Strong privacy protocols are often the most vulnerable to practical deanonymization through behavioral analysis, timing correlation, and social engineering. The very techniques that provide privacy (mixing, shielding, encryption) also tend to concentrate liquidity, reduce adoption, and create analyzable patterns.

Weaker privacy protocols can be more effective in practice because protocols with larger user bases and higher volume naturally provide better anonymity sets, even if their cryptographic guarantees are weaker.


Conclusion

Privacy in DeFi remains an unsolved challenge. While cryptographic techniques like zk-proofs and TEEs offer strong theoretical guarantees, practical privacy depends heavily on adoption, liquidity, and behavioral security.

The project's analysis of Houdini Swap, Railgun, and Secret Swap reveals that no current privacy protocol is perfect. Each makes different tradeoffs between privacy, usability, and regulatory compliance.

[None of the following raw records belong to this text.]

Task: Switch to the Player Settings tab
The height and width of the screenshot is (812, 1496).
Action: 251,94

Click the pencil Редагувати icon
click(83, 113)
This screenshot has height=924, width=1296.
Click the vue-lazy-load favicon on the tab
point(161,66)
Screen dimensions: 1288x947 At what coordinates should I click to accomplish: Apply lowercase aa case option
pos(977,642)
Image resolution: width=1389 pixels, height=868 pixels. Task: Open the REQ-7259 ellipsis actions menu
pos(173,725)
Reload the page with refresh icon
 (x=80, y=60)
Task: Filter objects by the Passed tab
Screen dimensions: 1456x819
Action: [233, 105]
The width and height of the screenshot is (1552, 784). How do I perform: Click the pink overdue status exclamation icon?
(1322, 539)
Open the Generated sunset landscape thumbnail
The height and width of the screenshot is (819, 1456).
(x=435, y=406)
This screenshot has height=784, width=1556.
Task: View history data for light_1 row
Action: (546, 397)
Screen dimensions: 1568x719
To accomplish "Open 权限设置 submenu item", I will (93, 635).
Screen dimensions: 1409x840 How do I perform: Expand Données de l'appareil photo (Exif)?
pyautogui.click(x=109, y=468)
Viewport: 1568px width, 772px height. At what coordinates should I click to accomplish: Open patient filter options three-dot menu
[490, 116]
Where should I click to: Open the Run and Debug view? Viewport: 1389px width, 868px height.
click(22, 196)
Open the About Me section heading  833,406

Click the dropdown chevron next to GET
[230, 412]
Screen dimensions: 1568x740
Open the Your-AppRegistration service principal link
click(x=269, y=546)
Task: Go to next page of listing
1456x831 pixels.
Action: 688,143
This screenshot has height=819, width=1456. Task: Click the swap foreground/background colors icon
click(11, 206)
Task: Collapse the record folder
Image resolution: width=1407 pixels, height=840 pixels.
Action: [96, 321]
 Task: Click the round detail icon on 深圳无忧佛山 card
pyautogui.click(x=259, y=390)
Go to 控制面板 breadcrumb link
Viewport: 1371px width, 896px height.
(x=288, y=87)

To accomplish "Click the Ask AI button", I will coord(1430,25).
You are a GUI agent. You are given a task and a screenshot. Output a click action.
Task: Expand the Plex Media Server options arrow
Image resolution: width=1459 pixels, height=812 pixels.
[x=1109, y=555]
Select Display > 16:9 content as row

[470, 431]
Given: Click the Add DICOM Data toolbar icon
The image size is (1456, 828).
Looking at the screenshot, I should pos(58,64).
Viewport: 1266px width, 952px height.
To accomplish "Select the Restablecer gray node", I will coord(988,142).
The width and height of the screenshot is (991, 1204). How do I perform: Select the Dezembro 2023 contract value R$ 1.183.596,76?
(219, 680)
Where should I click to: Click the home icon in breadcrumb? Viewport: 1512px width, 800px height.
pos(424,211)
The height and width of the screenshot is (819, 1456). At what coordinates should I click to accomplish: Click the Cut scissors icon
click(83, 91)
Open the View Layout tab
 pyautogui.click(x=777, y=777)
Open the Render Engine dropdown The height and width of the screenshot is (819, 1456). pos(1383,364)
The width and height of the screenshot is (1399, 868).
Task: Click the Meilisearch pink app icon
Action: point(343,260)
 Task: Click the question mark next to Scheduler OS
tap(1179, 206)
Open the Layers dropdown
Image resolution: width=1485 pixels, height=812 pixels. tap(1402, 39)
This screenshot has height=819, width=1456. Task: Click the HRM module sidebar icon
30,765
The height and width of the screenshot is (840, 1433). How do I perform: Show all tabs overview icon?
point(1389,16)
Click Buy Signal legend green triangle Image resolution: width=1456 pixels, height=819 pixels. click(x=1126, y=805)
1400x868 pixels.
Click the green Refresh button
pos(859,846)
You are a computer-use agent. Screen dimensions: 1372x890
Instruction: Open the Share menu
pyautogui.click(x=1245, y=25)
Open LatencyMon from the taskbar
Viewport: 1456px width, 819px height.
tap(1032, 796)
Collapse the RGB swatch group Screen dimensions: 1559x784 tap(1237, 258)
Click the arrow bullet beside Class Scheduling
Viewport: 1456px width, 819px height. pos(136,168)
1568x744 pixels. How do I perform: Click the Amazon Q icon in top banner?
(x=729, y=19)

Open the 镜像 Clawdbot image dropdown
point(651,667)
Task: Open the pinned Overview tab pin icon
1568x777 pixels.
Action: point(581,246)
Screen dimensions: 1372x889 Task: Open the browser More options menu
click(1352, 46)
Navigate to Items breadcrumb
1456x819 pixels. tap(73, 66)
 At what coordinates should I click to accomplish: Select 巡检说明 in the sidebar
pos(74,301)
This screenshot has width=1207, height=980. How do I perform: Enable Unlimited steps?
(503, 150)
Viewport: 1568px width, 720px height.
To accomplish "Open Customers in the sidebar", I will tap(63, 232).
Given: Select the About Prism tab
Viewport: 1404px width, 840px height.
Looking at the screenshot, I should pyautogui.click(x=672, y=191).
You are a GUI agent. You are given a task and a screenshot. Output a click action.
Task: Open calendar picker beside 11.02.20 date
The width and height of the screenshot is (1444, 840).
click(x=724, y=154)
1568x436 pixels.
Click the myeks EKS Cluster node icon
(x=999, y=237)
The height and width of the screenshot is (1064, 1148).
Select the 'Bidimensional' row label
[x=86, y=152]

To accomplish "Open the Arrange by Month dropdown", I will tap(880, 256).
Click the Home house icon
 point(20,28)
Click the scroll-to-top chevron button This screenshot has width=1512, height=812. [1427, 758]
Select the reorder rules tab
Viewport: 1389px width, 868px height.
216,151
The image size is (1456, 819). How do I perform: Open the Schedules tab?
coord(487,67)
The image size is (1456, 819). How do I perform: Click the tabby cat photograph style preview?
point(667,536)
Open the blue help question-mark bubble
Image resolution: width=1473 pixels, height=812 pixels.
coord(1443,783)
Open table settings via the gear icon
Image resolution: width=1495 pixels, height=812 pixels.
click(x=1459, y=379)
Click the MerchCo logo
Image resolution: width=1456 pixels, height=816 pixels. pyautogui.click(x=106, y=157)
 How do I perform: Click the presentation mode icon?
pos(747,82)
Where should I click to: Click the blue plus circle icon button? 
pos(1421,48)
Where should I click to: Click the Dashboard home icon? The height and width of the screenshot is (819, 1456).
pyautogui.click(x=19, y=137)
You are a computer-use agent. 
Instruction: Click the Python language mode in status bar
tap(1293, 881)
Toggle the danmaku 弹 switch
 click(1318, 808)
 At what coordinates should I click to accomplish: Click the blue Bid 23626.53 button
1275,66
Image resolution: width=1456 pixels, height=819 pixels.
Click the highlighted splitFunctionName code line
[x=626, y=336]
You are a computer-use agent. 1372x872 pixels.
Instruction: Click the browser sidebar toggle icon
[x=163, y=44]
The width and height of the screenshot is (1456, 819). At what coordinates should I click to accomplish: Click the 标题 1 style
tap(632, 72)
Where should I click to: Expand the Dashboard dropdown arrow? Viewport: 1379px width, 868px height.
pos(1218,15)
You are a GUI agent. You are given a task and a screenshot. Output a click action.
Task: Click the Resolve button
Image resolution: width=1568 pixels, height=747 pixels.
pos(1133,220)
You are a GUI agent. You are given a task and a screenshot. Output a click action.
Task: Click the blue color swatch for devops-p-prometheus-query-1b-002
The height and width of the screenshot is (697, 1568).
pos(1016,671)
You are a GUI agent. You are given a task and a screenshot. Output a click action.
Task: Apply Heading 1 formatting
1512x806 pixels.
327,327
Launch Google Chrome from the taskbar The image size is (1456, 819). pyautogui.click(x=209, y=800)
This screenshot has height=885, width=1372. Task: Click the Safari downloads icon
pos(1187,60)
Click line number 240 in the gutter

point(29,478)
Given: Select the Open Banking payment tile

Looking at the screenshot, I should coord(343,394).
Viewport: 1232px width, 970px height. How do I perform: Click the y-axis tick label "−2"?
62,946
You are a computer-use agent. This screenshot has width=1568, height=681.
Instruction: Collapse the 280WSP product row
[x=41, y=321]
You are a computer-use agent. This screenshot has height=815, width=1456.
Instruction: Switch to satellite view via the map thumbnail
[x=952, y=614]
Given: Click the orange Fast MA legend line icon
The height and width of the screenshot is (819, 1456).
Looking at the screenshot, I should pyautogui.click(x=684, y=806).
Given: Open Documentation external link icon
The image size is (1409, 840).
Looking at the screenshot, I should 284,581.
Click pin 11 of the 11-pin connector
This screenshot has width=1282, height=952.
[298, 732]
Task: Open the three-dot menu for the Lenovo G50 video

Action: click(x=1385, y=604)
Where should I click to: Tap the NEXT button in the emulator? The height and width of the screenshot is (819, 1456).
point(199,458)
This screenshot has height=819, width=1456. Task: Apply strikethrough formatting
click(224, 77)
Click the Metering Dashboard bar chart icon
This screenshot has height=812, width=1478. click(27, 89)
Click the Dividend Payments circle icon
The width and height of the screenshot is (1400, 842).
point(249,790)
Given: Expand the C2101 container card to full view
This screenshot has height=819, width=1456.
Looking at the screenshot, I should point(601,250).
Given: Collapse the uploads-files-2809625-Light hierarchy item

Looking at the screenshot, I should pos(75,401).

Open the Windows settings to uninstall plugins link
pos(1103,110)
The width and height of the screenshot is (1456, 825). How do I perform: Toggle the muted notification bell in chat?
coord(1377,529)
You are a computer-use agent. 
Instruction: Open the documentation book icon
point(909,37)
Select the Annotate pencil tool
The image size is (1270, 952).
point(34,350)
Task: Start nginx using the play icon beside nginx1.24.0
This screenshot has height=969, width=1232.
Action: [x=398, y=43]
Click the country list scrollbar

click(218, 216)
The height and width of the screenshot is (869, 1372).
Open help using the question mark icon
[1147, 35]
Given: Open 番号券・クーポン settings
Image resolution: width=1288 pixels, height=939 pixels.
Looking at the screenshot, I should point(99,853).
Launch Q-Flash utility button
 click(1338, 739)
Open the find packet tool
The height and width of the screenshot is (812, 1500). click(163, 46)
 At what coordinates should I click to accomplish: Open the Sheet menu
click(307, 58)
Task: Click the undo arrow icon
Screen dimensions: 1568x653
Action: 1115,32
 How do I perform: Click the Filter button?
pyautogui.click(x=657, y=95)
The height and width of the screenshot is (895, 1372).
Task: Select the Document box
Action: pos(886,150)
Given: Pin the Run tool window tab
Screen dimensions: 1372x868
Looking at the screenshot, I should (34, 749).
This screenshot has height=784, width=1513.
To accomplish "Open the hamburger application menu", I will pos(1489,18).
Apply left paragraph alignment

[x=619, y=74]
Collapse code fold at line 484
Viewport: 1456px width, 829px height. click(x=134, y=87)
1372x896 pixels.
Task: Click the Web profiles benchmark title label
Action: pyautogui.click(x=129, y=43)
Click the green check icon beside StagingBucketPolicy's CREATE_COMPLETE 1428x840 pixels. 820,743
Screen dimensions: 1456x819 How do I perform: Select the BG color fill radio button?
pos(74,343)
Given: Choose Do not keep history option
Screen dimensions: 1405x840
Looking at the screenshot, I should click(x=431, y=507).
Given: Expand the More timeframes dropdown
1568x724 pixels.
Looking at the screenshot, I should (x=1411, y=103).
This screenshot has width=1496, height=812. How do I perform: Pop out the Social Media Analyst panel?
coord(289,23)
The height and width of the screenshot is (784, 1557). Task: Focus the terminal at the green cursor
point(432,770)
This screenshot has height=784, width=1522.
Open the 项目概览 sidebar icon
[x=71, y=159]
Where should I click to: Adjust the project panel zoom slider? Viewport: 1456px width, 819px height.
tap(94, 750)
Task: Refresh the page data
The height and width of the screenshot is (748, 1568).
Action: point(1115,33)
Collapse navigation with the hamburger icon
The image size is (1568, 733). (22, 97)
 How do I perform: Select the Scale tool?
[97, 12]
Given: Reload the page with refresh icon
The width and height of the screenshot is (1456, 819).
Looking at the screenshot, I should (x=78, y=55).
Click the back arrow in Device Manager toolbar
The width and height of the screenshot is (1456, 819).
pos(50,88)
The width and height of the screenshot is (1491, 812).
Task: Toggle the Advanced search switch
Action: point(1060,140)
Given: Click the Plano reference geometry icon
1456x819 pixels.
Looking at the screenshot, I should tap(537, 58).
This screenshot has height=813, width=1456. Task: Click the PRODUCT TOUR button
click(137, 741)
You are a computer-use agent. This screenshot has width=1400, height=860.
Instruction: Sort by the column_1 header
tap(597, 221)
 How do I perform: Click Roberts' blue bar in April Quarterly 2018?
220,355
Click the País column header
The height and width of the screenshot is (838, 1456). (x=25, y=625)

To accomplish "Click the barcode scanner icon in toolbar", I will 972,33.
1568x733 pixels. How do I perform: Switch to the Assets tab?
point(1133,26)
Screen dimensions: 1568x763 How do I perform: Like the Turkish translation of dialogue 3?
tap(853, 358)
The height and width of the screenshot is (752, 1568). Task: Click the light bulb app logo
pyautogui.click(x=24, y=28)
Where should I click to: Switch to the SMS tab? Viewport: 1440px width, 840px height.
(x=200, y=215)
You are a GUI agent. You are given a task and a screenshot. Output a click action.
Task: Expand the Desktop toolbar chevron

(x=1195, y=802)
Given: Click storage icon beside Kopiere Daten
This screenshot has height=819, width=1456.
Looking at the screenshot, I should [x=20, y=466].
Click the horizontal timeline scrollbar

As the DeFi ecosystem continues to mature, we expect to see:

  • Greater regulatory clarity around privacy protocols
  • More sophisticated analysis techniques from both researchers and adversaries
  • Protocol designs that balance privacy, compliance, and usability

This research was conducted as part of an independent study on DeFi privacy protocols under the supervision of Prof. Deian Stefan at UC San Diego.